Start of Block

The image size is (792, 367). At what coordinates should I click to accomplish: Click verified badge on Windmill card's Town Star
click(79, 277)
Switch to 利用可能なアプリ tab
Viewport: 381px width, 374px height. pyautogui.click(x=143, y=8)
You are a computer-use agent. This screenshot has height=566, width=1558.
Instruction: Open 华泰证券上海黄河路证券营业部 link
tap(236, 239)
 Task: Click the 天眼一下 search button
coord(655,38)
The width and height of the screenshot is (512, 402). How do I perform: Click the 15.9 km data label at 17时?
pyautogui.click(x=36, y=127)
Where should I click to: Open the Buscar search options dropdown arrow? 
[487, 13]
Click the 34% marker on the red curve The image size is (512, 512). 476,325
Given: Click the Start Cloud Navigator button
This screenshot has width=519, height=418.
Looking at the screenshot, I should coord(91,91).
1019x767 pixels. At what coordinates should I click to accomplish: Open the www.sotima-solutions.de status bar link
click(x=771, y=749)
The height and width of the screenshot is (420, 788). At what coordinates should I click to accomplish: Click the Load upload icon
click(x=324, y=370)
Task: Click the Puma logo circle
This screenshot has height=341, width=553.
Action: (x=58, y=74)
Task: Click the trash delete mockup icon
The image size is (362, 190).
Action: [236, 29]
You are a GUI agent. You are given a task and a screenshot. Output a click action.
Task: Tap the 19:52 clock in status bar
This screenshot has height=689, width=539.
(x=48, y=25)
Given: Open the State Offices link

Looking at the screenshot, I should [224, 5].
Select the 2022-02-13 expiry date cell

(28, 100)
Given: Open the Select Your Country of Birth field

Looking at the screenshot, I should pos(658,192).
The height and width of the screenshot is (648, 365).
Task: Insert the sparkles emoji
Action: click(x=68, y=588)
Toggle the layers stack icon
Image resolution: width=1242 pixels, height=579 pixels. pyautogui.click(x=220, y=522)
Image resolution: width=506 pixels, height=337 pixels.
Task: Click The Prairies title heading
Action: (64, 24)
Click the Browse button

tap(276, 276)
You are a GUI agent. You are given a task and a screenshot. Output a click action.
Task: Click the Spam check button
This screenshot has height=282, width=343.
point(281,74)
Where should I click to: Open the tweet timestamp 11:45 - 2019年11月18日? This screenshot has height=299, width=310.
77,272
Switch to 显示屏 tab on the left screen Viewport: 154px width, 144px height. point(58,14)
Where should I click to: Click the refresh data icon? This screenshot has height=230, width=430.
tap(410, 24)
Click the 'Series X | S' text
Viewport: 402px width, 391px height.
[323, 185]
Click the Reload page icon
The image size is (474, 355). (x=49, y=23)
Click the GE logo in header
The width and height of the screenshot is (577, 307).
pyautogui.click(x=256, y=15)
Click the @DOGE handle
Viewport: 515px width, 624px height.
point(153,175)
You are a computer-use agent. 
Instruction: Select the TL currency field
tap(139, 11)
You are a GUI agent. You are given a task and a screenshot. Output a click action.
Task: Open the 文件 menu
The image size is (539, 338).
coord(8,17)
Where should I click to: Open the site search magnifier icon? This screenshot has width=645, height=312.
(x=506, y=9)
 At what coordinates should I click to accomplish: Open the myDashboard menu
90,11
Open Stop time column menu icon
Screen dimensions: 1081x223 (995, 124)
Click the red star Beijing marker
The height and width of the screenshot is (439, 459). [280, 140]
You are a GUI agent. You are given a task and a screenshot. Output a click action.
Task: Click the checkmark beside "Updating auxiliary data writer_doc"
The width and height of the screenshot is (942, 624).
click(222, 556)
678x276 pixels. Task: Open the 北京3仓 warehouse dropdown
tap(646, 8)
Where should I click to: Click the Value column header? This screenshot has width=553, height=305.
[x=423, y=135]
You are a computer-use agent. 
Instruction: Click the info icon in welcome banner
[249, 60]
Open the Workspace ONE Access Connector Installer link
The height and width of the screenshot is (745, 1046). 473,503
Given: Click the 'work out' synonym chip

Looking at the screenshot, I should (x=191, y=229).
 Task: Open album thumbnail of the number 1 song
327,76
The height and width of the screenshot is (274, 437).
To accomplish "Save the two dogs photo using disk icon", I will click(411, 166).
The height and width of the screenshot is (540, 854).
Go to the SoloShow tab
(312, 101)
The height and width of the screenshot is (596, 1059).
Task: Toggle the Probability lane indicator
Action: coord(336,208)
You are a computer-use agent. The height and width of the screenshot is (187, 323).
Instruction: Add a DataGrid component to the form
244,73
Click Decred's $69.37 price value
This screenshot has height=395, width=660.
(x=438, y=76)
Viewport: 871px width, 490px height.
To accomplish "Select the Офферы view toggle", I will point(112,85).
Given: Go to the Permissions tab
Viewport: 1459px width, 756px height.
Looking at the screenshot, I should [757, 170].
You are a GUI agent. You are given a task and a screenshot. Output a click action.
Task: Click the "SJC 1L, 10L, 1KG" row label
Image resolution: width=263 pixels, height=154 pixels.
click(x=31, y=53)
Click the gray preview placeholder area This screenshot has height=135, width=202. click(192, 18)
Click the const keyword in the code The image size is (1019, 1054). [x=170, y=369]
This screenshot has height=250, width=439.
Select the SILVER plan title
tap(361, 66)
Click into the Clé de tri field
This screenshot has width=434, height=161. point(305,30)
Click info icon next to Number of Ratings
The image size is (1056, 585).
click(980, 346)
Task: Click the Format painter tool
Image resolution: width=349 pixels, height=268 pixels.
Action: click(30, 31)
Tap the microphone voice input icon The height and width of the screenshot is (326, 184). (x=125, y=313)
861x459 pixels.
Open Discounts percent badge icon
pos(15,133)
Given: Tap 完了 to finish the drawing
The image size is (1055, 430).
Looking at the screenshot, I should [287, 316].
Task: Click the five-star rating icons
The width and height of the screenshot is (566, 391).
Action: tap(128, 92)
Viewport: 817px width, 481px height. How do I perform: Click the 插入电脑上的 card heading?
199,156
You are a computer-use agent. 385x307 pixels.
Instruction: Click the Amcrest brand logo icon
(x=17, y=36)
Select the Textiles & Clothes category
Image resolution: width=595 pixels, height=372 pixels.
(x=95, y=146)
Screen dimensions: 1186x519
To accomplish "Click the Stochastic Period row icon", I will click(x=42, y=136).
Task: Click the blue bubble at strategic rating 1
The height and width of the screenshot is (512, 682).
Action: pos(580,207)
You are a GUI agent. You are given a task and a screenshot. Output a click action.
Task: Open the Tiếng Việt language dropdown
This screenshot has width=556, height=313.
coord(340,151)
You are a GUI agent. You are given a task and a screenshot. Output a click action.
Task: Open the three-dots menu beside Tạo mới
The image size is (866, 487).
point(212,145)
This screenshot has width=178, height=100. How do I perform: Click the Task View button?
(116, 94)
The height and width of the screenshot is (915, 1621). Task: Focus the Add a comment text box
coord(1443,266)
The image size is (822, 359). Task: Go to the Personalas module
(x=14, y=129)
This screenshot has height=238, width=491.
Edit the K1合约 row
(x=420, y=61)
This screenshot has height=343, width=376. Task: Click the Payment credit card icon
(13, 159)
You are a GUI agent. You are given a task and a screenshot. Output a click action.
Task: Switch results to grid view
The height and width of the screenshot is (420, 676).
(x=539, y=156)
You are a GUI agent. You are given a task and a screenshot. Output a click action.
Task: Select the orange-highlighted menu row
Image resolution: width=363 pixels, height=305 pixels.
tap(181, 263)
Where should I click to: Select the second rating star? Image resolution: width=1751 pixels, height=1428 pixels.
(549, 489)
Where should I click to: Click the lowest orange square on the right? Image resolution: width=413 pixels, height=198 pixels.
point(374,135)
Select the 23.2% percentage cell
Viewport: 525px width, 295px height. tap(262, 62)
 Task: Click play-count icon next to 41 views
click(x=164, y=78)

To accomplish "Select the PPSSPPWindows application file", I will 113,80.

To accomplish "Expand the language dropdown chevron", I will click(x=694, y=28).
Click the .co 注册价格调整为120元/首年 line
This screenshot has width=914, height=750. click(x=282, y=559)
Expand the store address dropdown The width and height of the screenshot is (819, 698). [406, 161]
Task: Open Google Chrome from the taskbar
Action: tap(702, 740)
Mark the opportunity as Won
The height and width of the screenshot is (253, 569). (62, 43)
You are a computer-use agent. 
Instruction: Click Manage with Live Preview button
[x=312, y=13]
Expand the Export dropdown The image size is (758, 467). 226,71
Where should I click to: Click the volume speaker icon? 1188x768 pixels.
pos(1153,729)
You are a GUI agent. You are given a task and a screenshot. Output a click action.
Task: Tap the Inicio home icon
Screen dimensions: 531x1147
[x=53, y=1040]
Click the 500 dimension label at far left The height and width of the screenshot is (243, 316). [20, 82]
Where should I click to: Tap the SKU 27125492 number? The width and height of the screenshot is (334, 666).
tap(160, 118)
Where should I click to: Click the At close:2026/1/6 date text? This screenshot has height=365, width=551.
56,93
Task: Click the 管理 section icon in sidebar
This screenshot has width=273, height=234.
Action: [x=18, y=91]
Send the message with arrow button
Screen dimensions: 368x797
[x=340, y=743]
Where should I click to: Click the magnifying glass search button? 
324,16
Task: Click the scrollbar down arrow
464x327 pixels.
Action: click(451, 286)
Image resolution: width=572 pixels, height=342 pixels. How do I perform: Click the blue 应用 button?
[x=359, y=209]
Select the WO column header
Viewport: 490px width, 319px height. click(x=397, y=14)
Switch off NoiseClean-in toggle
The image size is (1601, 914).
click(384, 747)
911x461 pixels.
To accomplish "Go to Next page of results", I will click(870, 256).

End of Block

→ Instructions for the task
All that should be written out is the stretch of lines above between the one holding "The image size is (822, 359)." and the one holding "Click the 500", inclusive, exactly as given.

→ Written response
The image size is (822, 359). Task: Go to the Personalas module
(x=14, y=129)
This screenshot has height=238, width=491.
Edit the K1合约 row
(x=420, y=61)
This screenshot has height=343, width=376. Task: Click the Payment credit card icon
(13, 159)
You are a GUI agent. You are given a task and a screenshot. Output a click action.
Task: Switch results to grid view
The height and width of the screenshot is (420, 676).
(x=539, y=156)
You are a GUI agent. You are given a task and a screenshot. Output a click action.
Task: Select the orange-highlighted menu row
Image resolution: width=363 pixels, height=305 pixels.
tap(181, 263)
Where should I click to: Select the second rating star? Image resolution: width=1751 pixels, height=1428 pixels.
(549, 489)
Where should I click to: Click the lowest orange square on the right? Image resolution: width=413 pixels, height=198 pixels.
point(374,135)
Select the 23.2% percentage cell
Viewport: 525px width, 295px height. tap(262, 62)
 Task: Click play-count icon next to 41 views
click(x=164, y=78)

To accomplish "Select the PPSSPPWindows application file", I will 113,80.

To accomplish "Expand the language dropdown chevron", I will click(x=694, y=28).
Click the .co 注册价格调整为120元/首年 line
This screenshot has width=914, height=750. click(x=282, y=559)
Expand the store address dropdown The width and height of the screenshot is (819, 698). [406, 161]
Task: Open Google Chrome from the taskbar
Action: tap(702, 740)
Mark the opportunity as Won
The height and width of the screenshot is (253, 569). (62, 43)
You are a computer-use agent. 
Instruction: Click Manage with Live Preview button
[x=312, y=13]
Expand the Export dropdown The image size is (758, 467). 226,71
Where should I click to: Click the volume speaker icon? 1188x768 pixels.
pos(1153,729)
You are a GUI agent. You are given a task and a screenshot. Output a click action.
Task: Tap the Inicio home icon
Screen dimensions: 531x1147
[x=53, y=1040]
Click the 500 dimension label at far left The height and width of the screenshot is (243, 316). [20, 82]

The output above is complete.